Ladies and gents, I working problem 80 from the 6 minute structural 1 book. Something strikes me as odd in the problem statement versus the picture and the figure 15B in the NDS book.

The problem states that the built-up column is nailed per section 15.3.3. However, 15.3.3.1 (a) states "adjacent nails are driven from opposite sides of the column". NDS figure 15B appears to show the nails all from the same side of the column. The picture from problem 80, clearly shows all nails from the same side.

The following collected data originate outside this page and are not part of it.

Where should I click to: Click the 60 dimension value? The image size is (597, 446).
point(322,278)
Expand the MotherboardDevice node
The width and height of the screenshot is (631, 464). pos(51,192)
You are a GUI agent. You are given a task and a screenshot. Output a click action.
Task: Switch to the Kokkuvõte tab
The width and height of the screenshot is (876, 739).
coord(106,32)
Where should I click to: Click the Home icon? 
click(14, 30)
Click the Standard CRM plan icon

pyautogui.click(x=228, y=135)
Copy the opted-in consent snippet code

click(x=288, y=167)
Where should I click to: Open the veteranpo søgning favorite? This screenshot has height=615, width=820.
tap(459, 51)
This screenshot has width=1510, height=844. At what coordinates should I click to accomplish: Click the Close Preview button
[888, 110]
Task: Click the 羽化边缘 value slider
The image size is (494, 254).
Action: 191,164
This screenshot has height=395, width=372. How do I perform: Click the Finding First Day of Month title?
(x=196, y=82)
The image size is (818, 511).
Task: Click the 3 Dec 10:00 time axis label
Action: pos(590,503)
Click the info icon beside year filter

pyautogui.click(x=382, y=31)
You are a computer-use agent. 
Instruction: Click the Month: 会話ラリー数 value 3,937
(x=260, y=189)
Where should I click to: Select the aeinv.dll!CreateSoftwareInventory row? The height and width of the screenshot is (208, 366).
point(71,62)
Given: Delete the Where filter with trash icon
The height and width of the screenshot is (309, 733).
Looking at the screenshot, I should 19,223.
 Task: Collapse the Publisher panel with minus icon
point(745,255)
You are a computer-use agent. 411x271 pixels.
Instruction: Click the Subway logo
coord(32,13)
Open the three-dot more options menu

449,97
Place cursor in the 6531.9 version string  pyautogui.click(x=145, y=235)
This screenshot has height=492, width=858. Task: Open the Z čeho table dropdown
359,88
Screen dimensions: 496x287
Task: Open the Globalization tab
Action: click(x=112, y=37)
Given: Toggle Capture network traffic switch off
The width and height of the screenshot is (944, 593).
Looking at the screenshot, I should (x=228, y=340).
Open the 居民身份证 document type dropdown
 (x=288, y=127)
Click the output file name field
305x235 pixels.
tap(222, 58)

What is our opinion. Is this a goof in the problem and also a goof in the NDS book? or am I mis-interpreting this.


----------



## Phalanx (Feb 5, 2010)

Hromis1,

The nailing pattern should have nails on both sides of the built-up column. NDS Figure 15B is only a general representation - i.e. the fasteners could be bolts or nails. Check out NDS Figure 15C. That figure shows a few examples of built-up columns using nails. I don't have the 6 minute book, but if it shows nails on one side only, it is incorrect.


----------



## MOOK (Feb 5, 2010)

Hromis 1

There are many many mistakes in 6min book either in the problems or in solutions.


----------



## Hromis1 (Feb 7, 2010)

Mook,

You are correct. I had an old version of this book and it as full of errors that I used years ago. I purchased a new edition thinking that they had corrected many of these. I'm still finding "issues".

IE the solution for #92 has a big problem in the solution and problem statement. It is a sliding check on a retaining wall. The problem statement calls the soil under the footing and back fill "Sandy without Silt" with no mention of gravel. Per IBC table 1804.2 the coef of friction should be 0.25 for "sand". However, the solution uses 0.35 as it were a sandy gravel.

The teaching approach in the book is good. But I'm disapointed in these errors.

Hromis1


----------